Data records:
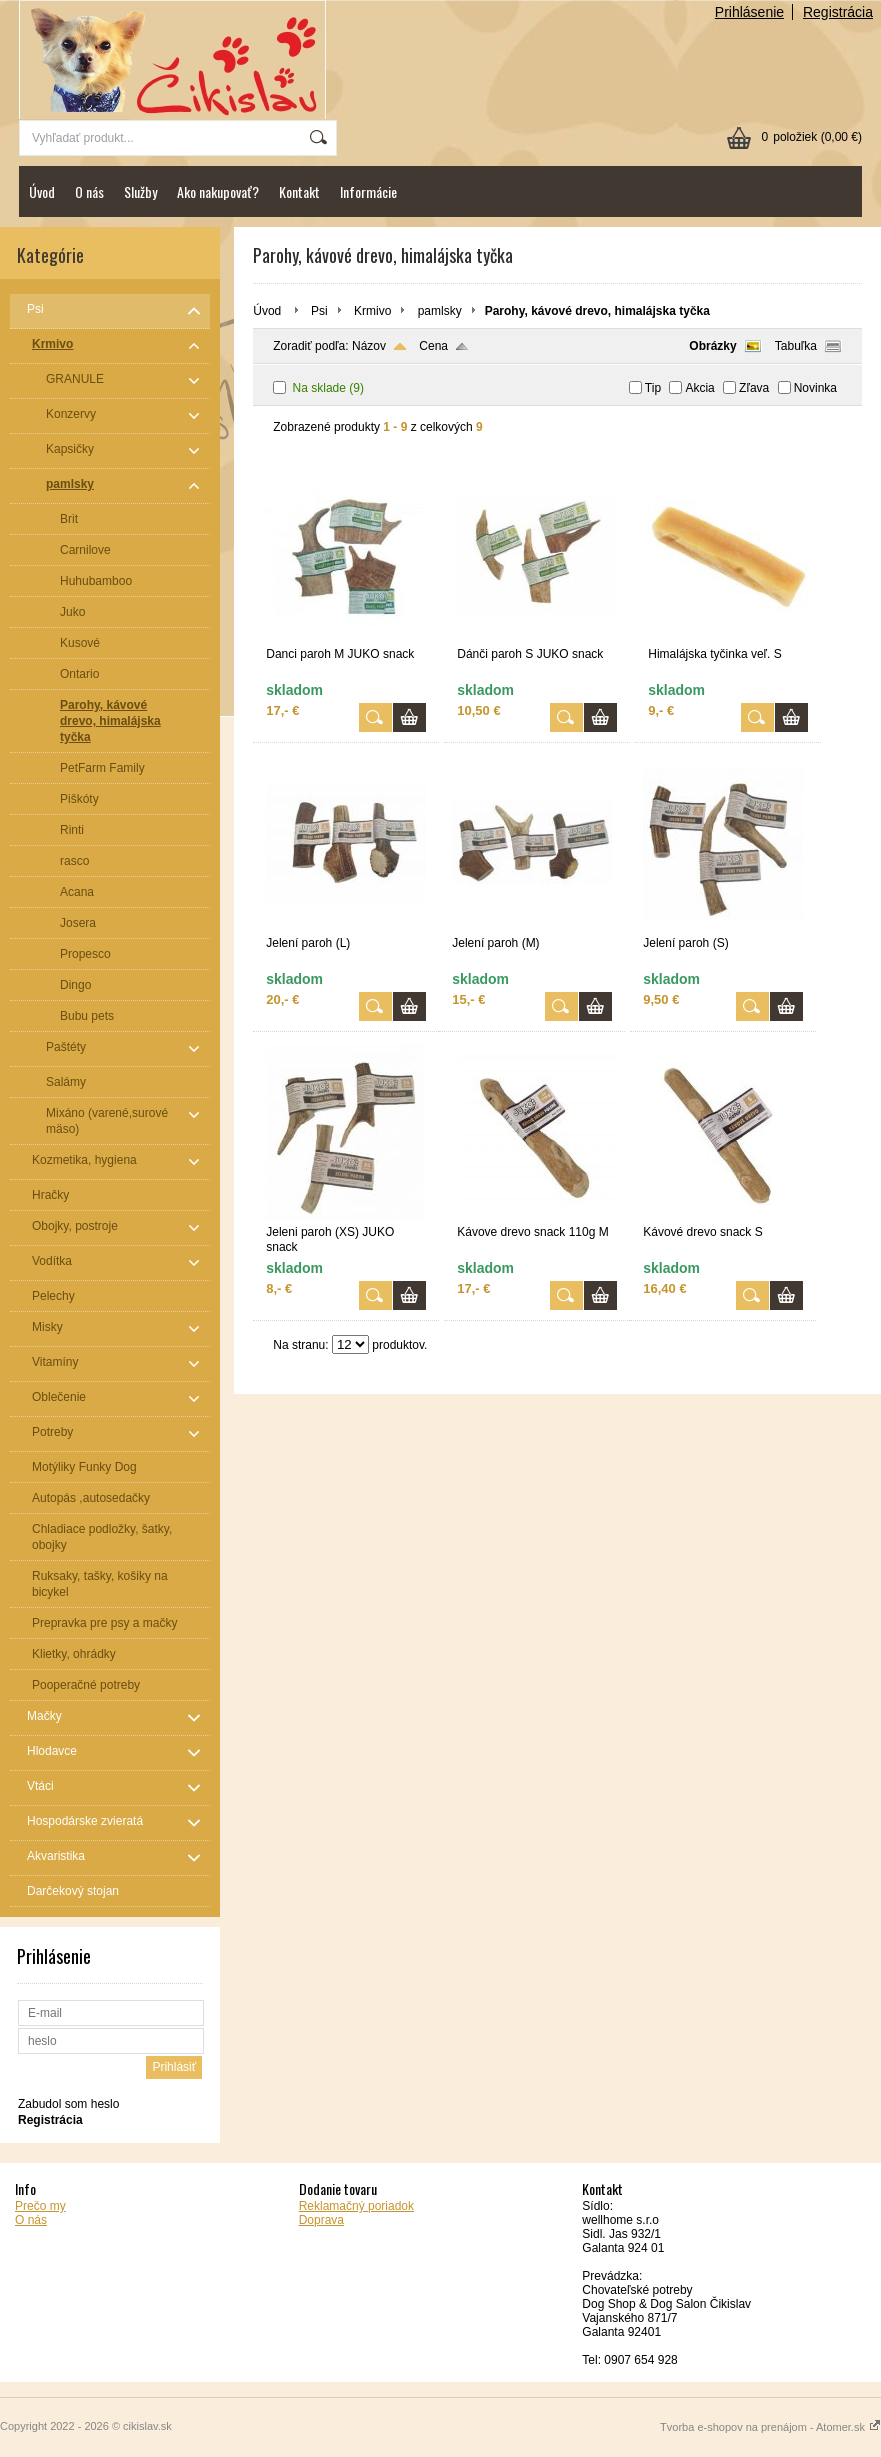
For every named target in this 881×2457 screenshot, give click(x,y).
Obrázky (712, 346)
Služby (140, 191)
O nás (89, 191)
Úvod (42, 191)
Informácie (368, 191)
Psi (319, 311)
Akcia (699, 388)
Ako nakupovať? (218, 191)
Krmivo (372, 311)
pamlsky (440, 311)
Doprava (321, 2220)
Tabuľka (796, 346)
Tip (653, 388)
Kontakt (299, 191)
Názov (369, 346)
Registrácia (838, 12)
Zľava (754, 388)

* [THE PROBLEM]:
Rescale the entries above by writing out every line again, requests included, with each click coordinate in the answers multiplied by 0.65 and rounded to the nearest whole number, halves up. Leave the numbers in the requests as they are, and omit the pictures.

* [EXERCISE RESPONSE]:
For every named target in this 881×2457 screenshot, give click(x,y).
Obrázky (463, 225)
Služby (91, 124)
O nás (58, 124)
Úvod (27, 124)
Informácie (239, 124)
Psi (207, 202)
Akcia (454, 252)
Ako nakupovať? (142, 124)
Krmivo (242, 202)
pamlsky (286, 202)
Doprava (209, 1443)
Tabuľka (517, 225)
Tip (424, 252)
Kontakt (194, 124)
Názov (240, 225)
Registrácia (545, 8)
Zľava (490, 252)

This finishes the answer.